Hong Kong developer to offer 300 homes at 50% discount to market price

Reuters

HONG KONG -Hong Kong property developer New World Development said on Monday it plans to sell 300 new homes at a discount of roughly 50% to the market price in the city’s first subsidised private housing project.

As part of a move to provide more affordable housing in one of the world’s most expensive property markets, New World said it would require a downpayment of just 5% of the unit price.

The move comes after New World said in September it was launching a research project called New World Build for Good to tackle a chronic housing shortage in the city.

“This may be a small first step, but it is an important one that we hope will encourage other Hong Kong corporations to join us in creating similar projects and give back to the community,” New World Development CEO Adrian Cheng said in a statement.


Once the proposal was approved by the government, New World would build 300 one- to three-bedroom flats ranging in size from 300 to 550 square feet in the New Territories West district.

The estimated cost of each unit would be roughly HK$2.7 million ($346,287) to HK$4.95 million and priority would be given to Hong Kong residents aged between 25 and 45 who are first-time homebuyers.

Making housing more affordable has been a priority for all of Hong Kong’s leaders since the former British colony returned to Chinese rule in 1997, although the prospect of owning a home is a distant dream for many.
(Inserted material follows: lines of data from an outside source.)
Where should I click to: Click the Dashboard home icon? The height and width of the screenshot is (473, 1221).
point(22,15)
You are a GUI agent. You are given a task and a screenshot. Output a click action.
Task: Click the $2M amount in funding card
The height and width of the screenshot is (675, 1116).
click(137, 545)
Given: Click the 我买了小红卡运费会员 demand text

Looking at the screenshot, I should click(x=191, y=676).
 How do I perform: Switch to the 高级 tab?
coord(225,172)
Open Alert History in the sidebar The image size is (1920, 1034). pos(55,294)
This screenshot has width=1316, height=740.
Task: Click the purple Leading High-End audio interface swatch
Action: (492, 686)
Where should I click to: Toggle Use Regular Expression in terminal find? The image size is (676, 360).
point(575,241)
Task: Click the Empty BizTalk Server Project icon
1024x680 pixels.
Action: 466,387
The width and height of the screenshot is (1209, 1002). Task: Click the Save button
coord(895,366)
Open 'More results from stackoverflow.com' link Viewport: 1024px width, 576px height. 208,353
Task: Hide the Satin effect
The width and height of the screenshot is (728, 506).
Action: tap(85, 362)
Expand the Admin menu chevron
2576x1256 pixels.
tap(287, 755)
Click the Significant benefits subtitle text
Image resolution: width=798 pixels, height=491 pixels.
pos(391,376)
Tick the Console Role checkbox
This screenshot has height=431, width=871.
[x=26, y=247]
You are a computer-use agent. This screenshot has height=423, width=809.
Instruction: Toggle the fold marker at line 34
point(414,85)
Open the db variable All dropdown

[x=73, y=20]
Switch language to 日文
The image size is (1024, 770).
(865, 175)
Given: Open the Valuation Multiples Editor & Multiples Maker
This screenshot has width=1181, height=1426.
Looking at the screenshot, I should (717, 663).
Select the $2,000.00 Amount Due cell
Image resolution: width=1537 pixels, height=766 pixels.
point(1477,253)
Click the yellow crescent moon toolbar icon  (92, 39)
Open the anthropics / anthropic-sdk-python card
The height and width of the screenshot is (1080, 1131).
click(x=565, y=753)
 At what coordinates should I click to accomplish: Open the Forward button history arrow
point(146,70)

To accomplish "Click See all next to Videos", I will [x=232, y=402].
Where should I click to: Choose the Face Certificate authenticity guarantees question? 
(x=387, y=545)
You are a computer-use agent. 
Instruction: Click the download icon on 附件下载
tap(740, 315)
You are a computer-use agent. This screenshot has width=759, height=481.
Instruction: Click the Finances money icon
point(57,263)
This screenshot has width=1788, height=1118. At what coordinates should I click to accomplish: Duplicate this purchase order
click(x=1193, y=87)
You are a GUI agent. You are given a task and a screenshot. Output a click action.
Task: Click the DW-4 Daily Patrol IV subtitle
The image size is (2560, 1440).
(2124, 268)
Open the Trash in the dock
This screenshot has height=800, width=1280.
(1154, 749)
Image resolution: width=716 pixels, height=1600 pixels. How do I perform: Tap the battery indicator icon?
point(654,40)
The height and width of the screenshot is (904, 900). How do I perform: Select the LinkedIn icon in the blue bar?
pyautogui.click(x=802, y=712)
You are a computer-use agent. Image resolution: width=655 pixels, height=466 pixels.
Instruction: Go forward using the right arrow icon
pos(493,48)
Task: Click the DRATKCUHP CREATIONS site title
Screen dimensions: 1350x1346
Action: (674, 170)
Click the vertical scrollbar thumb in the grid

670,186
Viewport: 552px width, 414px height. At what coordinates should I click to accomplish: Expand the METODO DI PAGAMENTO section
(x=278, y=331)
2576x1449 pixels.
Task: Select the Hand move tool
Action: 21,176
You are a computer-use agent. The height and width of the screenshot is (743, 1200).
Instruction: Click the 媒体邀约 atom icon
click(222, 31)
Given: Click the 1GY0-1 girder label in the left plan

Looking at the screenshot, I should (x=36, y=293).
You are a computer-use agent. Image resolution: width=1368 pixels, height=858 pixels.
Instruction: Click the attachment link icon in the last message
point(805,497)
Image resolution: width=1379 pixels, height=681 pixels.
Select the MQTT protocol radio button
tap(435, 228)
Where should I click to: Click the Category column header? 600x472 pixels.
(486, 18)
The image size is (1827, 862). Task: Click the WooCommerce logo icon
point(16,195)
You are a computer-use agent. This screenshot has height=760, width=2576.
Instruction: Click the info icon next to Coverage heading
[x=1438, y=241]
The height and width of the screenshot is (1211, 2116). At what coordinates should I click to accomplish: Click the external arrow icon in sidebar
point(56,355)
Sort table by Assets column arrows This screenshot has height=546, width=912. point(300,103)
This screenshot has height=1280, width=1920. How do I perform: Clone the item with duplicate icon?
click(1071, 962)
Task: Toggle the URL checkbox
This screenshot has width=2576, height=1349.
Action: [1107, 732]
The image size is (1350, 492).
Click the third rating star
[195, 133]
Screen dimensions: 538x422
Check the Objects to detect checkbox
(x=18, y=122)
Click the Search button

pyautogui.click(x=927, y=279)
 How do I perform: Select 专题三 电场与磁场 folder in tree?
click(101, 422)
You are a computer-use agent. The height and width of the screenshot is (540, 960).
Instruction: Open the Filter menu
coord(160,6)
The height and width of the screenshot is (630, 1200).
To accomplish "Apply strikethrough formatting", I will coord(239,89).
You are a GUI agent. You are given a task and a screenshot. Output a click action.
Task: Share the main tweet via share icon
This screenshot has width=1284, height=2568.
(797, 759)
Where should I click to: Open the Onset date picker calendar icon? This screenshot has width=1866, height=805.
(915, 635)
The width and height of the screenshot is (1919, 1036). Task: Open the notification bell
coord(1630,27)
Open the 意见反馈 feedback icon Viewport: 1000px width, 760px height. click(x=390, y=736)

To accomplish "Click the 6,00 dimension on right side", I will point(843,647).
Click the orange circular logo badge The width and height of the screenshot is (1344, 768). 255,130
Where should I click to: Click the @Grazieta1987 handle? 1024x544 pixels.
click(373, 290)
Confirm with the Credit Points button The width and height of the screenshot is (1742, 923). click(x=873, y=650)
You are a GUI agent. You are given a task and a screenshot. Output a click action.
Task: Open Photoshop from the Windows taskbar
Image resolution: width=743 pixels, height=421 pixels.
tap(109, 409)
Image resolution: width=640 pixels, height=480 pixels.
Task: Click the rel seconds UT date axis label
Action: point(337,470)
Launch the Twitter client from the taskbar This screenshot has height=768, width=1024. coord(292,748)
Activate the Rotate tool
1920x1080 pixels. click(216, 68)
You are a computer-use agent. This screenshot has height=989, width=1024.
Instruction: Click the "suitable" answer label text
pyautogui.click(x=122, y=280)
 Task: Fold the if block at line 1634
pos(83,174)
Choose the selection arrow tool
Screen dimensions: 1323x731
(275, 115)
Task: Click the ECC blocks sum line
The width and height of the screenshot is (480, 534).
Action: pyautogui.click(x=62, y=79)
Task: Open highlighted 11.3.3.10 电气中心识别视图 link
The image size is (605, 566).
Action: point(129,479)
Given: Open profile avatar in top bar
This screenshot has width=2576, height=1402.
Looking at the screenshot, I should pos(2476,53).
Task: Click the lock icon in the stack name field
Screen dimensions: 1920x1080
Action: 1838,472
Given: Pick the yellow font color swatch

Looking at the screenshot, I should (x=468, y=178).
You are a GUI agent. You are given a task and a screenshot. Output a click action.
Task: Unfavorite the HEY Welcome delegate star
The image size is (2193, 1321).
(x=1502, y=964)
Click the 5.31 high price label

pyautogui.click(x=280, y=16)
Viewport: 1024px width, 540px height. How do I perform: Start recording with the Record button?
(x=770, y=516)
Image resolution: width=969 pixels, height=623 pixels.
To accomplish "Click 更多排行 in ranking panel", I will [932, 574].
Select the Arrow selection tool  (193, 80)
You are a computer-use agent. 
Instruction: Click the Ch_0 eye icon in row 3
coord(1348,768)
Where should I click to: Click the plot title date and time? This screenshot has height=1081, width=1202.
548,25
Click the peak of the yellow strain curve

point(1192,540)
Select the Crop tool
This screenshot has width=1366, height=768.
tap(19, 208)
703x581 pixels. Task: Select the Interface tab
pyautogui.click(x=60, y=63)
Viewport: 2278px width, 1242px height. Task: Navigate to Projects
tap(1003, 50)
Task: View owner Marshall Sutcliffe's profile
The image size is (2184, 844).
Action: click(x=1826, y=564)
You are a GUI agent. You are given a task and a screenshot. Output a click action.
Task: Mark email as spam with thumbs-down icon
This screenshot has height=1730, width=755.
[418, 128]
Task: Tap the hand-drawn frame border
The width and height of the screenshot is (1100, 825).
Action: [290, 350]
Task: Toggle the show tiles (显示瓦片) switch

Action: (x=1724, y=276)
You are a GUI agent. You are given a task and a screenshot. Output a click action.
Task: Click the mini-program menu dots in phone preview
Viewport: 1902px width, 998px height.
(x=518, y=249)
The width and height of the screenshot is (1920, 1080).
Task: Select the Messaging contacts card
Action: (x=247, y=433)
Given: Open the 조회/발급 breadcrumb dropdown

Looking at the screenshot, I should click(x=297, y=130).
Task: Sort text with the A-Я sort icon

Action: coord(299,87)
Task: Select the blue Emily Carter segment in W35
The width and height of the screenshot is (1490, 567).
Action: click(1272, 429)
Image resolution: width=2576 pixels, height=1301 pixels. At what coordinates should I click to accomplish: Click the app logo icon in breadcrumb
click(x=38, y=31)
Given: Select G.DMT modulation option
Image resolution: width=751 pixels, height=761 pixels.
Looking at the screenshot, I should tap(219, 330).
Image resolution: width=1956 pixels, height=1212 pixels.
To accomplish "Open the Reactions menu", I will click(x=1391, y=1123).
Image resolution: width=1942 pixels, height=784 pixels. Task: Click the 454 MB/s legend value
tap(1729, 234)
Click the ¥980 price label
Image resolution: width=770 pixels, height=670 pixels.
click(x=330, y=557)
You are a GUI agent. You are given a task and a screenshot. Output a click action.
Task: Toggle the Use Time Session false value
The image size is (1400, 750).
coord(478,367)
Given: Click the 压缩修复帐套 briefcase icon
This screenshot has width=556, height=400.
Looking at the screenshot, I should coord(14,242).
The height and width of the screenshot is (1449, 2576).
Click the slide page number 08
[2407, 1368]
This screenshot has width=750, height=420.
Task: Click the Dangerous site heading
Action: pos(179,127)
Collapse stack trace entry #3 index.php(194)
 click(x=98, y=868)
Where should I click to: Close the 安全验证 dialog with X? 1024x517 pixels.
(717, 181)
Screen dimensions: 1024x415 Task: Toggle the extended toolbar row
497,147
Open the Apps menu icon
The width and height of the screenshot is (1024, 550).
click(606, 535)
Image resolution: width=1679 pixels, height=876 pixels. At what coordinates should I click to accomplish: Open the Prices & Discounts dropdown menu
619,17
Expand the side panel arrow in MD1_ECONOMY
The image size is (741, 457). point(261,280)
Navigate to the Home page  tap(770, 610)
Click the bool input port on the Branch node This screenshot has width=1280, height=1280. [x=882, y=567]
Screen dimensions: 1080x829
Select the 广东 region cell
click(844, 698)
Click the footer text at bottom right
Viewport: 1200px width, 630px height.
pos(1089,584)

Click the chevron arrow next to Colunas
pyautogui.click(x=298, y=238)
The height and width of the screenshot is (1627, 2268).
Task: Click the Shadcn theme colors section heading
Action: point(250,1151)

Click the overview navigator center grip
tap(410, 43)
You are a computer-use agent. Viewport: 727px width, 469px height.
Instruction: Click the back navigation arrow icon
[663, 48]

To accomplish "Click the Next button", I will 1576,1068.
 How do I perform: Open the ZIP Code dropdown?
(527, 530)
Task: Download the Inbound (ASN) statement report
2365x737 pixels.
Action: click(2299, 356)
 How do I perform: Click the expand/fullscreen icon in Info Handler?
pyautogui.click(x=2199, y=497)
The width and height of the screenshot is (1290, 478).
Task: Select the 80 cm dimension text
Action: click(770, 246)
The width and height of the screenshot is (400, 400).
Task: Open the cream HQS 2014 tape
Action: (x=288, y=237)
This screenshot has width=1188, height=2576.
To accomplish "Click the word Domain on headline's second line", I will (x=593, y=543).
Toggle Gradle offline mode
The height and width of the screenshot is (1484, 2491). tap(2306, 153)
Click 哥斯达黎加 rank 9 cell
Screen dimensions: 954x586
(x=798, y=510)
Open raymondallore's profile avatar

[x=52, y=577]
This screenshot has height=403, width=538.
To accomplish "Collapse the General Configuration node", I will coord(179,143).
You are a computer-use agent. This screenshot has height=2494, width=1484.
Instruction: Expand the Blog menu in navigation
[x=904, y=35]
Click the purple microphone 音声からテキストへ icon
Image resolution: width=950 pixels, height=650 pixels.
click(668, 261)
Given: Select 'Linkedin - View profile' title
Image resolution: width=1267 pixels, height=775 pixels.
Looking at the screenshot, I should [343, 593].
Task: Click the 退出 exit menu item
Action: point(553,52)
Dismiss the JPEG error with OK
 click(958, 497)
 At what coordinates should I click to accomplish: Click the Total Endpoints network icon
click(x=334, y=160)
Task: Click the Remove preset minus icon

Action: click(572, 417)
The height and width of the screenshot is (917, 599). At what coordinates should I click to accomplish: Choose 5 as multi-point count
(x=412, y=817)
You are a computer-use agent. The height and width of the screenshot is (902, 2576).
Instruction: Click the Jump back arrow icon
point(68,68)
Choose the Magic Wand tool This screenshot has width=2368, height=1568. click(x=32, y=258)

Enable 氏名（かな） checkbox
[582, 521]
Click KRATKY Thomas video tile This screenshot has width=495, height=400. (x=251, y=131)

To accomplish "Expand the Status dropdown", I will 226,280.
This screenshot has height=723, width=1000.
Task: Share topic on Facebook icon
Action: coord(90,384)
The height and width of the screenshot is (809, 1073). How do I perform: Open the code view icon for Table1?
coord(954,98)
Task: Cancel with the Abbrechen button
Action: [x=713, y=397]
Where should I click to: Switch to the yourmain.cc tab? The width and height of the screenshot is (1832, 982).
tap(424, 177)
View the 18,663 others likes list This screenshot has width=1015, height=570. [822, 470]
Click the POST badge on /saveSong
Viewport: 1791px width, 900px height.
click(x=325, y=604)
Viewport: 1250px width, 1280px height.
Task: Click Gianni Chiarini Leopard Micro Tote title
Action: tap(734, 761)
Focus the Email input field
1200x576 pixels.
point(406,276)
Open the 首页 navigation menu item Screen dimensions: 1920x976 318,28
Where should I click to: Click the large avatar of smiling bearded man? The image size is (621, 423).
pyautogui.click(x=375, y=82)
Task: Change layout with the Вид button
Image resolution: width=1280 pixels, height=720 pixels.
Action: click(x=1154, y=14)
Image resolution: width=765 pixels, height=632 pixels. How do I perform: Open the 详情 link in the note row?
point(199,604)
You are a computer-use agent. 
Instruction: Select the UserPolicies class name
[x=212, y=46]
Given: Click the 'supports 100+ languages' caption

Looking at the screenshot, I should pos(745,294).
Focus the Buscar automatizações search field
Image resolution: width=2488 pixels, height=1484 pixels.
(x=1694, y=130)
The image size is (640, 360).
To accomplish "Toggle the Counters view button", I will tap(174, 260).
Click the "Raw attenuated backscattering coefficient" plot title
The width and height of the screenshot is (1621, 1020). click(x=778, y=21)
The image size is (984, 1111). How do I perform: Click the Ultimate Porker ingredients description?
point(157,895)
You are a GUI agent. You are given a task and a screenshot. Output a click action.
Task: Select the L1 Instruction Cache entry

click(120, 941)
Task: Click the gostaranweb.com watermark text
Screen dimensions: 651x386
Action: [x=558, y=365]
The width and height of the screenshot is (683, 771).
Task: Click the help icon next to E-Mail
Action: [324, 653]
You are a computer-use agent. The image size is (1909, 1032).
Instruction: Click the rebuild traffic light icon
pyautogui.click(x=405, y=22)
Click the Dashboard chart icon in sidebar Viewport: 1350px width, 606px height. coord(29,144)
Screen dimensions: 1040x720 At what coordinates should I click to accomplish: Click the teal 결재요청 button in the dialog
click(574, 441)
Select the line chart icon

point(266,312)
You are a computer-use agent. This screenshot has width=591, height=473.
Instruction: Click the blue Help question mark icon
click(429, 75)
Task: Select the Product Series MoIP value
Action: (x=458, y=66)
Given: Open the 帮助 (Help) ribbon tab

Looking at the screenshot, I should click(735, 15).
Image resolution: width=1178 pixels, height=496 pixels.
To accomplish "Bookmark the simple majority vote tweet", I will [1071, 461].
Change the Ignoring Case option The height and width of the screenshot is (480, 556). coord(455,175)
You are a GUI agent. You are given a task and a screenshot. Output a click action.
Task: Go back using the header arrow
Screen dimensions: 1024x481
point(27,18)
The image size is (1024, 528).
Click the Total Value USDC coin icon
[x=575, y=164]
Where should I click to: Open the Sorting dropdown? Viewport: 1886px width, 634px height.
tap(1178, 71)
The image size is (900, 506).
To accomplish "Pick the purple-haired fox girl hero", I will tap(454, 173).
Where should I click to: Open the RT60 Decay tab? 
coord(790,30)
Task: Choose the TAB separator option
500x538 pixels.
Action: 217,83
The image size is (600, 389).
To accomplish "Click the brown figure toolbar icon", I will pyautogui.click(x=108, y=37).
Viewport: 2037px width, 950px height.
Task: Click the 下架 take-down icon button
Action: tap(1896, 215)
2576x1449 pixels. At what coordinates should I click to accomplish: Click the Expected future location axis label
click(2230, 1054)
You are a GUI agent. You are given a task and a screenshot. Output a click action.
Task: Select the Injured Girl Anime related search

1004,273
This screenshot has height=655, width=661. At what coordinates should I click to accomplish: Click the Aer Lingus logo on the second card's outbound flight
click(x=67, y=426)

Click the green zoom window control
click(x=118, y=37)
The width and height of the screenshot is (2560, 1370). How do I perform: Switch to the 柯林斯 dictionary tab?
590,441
In September, Reuters reported Beijing had given a new mandate to the city’s powerful tycoons in a series of meetings this year that they should pour resources and influence into helping solve the destabilising housing shortage.

Beijing has partly blamed the conglomerates’ “monopolistic behaviour” for the city’s housing woes, which it believes played a big role in stirring discontent with the government and fuelling pro-democracy protests in 2019.